▶ [阅读材料]
對於二分來說，個人暫且將其分為整數型和實數型。
     對整數型而言，一般問題對於（low<=high）條件的判斷取等號即可，因為在while途中查詢遇到可匹配的便break，比方說二分查詢已排序的數列。但是有些問題並不是這樣的，在此分為兩類：取最大值的min，和取最小值的max。
     對於前一種，要用<（即不斷往下推得最優解），而後一種要用<=（即不斷往上推得最優解）。同時，若對於前一種情況而言，因為要取最小的最優解，那麼即使取中的mid可以滿足條件仍要將high=mid-1以獲得更小的最優解；對max的情況也是一樣。
     下面給出兩個例子以示說明：
     min型：

Description

Farmer John is an astounding accounting wizard and has realized he might run out of money to run the farm. He has already calculated and recorded the exact amount of money (1 ≤ moneyi ≤ 10,000) that he will need to spend each day over the next N (1 ≤ N ≤ 100,000) days.

FJ wants to create a budget for a sequential set of exactly M

 (1 ≤ M ≤ N) fiscal periods called "fajomonths". Each of these fajomonths contains a set of 1 or more consecutive days. Every day is contained in exactly one fajomonth.

▶ [数据列表]
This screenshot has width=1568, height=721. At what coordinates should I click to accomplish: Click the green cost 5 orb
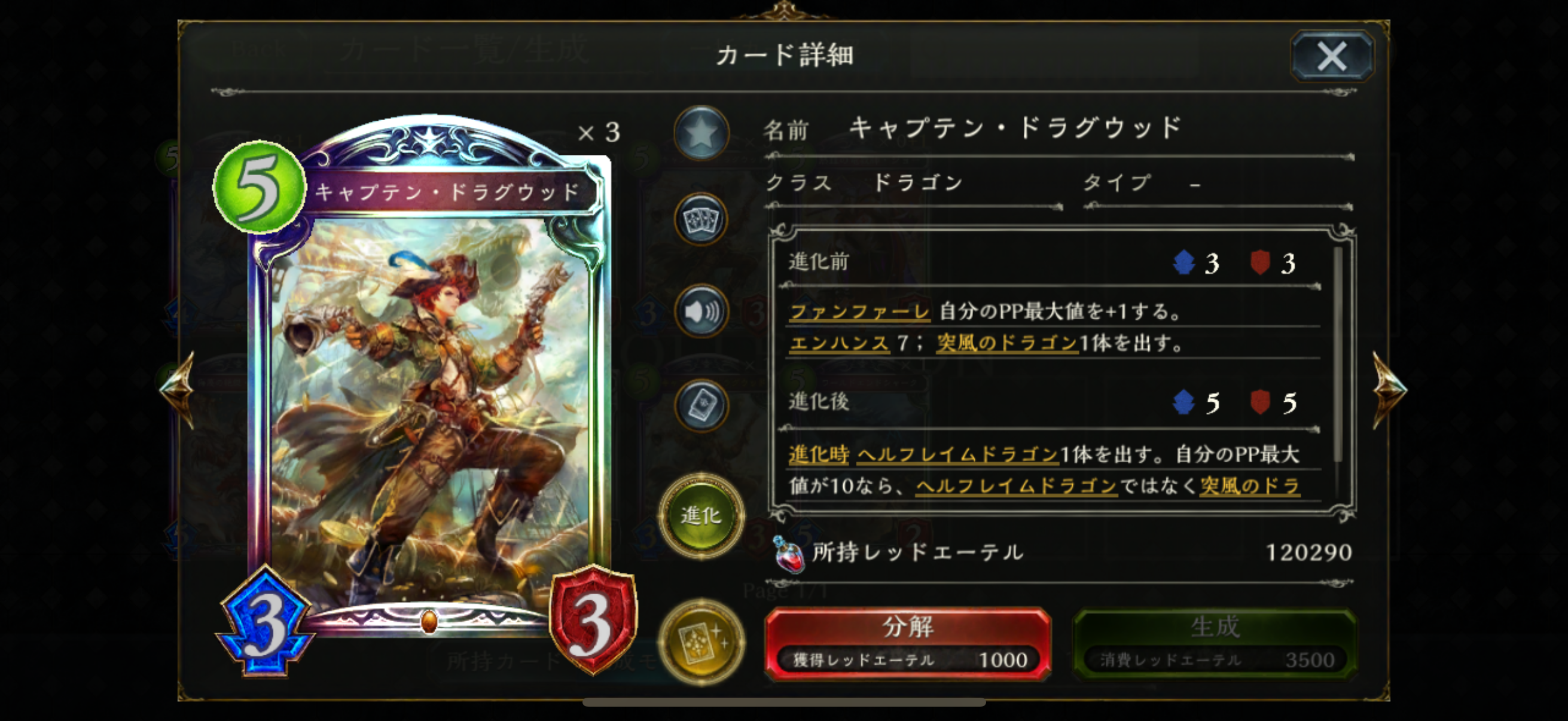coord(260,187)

---

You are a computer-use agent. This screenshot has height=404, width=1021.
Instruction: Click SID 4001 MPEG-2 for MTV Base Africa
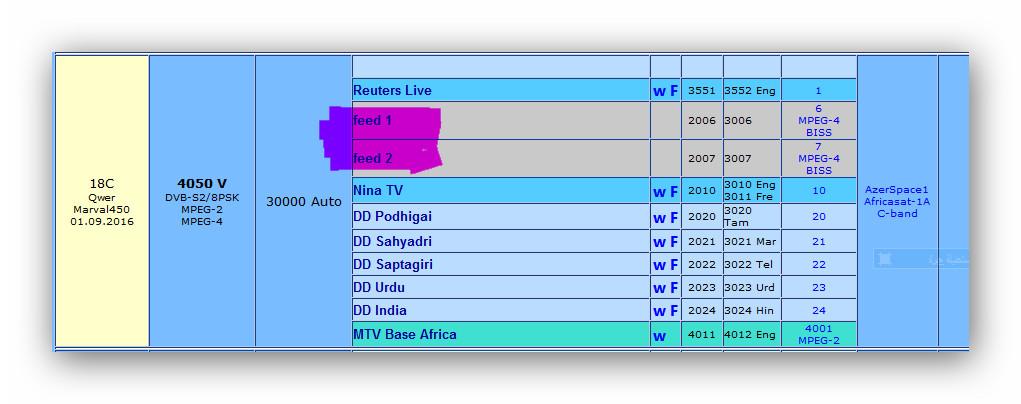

* * *

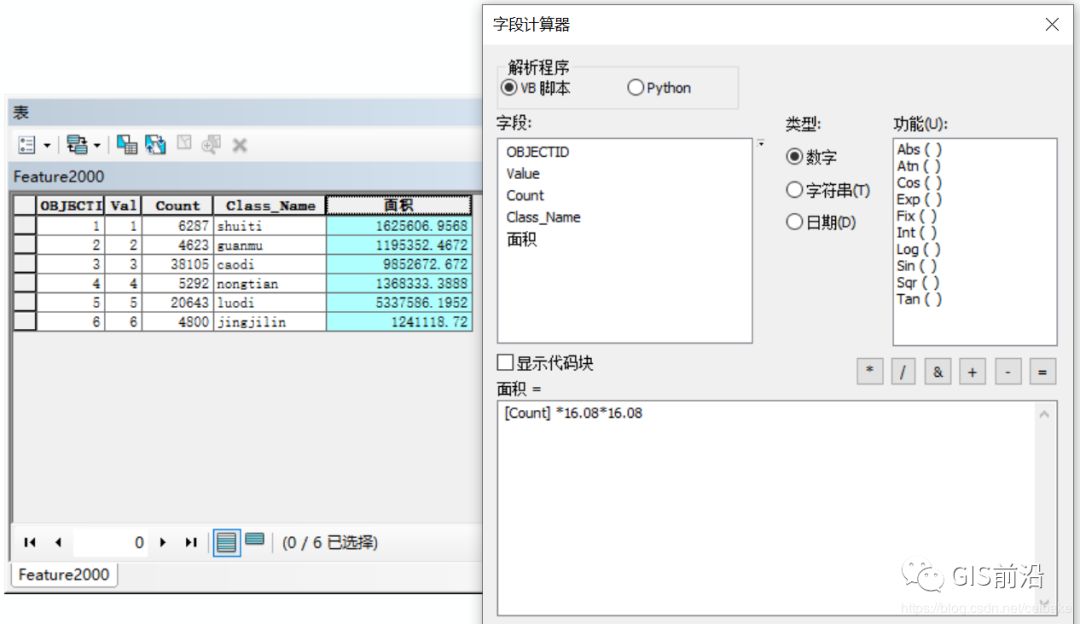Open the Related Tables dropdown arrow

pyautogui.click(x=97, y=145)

▶ [任务目标]
请把讲二分查找的那篇文字中从“(1 ≤ M ≤ N) fiscal”到“exactly one fajomonth.”的这一段一字不差地重新打出来，可以吗？

▶ [正确答案]
(1 ≤ M ≤ N) fiscal periods called "fajomonths". Each of these fajomonths contains a set of 1 or more consecutive days. Every day is contained in exactly one fajomonth.